/---

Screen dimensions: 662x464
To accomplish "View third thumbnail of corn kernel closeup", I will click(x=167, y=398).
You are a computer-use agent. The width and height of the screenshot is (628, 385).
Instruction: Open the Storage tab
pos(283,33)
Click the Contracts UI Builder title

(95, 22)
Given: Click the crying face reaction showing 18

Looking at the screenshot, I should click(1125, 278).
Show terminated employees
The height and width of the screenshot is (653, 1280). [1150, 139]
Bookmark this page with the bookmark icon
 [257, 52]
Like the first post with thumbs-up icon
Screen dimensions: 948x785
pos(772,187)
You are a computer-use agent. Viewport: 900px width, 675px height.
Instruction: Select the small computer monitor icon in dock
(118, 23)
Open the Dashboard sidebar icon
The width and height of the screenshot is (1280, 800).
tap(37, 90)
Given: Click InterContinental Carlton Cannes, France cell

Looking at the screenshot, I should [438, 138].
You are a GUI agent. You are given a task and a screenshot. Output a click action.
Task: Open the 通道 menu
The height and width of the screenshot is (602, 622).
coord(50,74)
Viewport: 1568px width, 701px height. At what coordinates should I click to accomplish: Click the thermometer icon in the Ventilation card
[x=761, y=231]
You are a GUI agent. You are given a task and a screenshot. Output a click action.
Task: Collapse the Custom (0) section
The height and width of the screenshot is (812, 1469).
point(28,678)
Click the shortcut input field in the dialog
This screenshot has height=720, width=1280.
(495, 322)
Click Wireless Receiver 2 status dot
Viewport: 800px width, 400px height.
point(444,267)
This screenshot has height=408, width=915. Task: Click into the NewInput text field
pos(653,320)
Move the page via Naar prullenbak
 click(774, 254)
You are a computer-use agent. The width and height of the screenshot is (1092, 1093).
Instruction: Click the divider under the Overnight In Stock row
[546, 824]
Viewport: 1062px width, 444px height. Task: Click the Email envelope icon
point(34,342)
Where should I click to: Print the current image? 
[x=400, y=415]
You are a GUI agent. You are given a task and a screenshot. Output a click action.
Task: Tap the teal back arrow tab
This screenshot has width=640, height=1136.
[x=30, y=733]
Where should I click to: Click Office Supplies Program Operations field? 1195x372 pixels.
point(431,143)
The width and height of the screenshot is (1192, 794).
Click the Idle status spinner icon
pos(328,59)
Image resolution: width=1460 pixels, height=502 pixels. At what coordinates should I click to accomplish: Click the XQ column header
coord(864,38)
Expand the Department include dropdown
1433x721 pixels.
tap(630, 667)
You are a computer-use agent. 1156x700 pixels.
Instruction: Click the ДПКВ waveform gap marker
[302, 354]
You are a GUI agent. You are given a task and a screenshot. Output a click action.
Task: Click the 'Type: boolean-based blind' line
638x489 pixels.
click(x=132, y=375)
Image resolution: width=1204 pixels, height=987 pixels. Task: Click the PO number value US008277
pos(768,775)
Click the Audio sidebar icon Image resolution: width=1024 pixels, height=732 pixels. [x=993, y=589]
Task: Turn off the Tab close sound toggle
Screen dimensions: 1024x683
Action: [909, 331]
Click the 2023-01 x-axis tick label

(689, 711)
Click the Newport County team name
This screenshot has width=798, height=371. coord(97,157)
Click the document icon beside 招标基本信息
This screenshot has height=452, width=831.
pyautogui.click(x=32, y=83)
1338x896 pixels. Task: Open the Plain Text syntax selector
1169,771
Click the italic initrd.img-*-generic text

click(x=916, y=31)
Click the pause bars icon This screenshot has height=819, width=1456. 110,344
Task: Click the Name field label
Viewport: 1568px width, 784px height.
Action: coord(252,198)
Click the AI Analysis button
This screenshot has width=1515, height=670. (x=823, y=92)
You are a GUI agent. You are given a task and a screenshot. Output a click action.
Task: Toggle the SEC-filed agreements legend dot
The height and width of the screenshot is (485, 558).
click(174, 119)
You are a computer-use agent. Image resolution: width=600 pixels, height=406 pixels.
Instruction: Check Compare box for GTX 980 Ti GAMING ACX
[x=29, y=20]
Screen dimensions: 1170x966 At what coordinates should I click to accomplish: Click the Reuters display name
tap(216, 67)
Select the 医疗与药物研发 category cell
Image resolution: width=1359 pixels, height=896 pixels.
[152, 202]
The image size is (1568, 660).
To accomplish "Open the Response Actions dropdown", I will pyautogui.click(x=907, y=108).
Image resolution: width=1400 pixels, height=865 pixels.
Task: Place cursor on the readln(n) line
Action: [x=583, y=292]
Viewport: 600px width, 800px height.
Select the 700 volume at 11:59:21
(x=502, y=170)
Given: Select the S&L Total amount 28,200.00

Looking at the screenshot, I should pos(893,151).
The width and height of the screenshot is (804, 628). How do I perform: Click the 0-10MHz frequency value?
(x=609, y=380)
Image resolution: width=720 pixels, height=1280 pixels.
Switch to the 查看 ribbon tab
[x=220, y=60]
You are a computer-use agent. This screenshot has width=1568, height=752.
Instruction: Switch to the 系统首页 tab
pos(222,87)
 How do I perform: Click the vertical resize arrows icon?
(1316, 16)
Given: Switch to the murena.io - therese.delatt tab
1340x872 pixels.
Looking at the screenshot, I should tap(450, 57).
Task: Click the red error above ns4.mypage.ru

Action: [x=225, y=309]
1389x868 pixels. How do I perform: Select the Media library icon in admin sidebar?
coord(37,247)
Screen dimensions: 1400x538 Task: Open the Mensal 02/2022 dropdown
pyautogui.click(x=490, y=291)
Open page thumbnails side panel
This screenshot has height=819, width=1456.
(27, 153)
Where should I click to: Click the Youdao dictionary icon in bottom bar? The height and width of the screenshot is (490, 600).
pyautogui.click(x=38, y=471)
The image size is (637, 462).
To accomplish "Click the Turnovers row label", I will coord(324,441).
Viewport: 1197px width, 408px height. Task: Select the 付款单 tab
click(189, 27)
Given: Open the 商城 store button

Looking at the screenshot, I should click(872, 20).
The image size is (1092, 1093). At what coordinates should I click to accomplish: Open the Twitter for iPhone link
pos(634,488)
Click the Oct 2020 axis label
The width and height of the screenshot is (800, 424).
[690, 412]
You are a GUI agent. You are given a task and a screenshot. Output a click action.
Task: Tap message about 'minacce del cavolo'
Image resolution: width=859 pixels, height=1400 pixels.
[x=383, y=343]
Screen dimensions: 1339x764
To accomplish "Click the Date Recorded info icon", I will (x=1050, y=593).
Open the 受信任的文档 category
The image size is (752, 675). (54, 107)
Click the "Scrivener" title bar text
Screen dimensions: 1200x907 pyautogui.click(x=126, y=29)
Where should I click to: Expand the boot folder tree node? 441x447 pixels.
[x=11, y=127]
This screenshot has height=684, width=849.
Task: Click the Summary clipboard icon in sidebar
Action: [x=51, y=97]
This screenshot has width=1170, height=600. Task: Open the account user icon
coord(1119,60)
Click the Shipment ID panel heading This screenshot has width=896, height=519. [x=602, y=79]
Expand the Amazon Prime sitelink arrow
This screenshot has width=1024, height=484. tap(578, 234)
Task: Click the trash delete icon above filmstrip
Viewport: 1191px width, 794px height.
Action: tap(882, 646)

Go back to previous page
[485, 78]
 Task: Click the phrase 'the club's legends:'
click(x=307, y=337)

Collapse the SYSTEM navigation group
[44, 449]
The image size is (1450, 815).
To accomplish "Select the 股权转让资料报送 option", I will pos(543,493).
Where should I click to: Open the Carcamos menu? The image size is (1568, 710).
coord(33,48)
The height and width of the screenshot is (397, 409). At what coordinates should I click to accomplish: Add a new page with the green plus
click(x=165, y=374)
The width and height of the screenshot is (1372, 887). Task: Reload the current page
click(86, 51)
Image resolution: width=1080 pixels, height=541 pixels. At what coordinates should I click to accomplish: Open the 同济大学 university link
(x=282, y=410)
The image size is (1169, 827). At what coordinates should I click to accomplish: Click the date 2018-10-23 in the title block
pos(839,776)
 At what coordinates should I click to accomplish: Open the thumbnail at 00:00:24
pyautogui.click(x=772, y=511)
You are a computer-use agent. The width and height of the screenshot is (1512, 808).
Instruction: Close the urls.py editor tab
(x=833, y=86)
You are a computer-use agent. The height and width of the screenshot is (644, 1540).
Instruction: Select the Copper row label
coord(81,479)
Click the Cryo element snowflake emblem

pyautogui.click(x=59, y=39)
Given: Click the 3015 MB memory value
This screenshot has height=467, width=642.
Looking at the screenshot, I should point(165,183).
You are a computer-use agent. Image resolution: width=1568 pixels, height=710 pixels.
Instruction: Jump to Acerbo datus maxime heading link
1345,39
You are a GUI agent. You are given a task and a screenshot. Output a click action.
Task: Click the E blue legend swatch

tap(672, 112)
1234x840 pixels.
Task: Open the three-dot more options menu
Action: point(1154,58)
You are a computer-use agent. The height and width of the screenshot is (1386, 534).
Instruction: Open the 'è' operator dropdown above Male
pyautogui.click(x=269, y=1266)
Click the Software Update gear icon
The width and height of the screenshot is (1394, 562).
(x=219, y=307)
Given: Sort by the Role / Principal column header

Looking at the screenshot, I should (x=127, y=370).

\---

* _Prompt_:
Reproduce the part that opens with the line containing "Click the AI Analysis button" and closes with the line containing "coord(37,247)", including both of those lines, with nothing changed.

* _Response to the task_:
Click the AI Analysis button
This screenshot has width=1515, height=670. (x=823, y=92)
You are a GUI agent. You are given a task and a screenshot. Output a click action.
Task: Toggle the SEC-filed agreements legend dot
The height and width of the screenshot is (485, 558).
click(174, 119)
You are a computer-use agent. Image resolution: width=600 pixels, height=406 pixels.
Instruction: Check Compare box for GTX 980 Ti GAMING ACX
[x=29, y=20]
Screen dimensions: 1170x966 At what coordinates should I click to accomplish: Click the Reuters display name
tap(216, 67)
Select the 医疗与药物研发 category cell
Image resolution: width=1359 pixels, height=896 pixels.
[152, 202]
The image size is (1568, 660).
To accomplish "Open the Response Actions dropdown", I will pyautogui.click(x=907, y=108).
Image resolution: width=1400 pixels, height=865 pixels.
Task: Place cursor on the readln(n) line
Action: [x=583, y=292]
Viewport: 600px width, 800px height.
Select the 700 volume at 11:59:21
(x=502, y=170)
Given: Select the S&L Total amount 28,200.00

Looking at the screenshot, I should pos(893,151).
The width and height of the screenshot is (804, 628). How do I perform: Click the 0-10MHz frequency value?
(x=609, y=380)
Image resolution: width=720 pixels, height=1280 pixels.
Switch to the 查看 ribbon tab
[x=220, y=60]
You are a computer-use agent. This screenshot has width=1568, height=752.
Instruction: Switch to the 系统首页 tab
pos(222,87)
 How do I perform: Click the vertical resize arrows icon?
(1316, 16)
Given: Switch to the murena.io - therese.delatt tab
1340x872 pixels.
Looking at the screenshot, I should tap(450, 57).
Task: Click the red error above ns4.mypage.ru

Action: [x=225, y=309]
1389x868 pixels. How do I perform: Select the Media library icon in admin sidebar?
coord(37,247)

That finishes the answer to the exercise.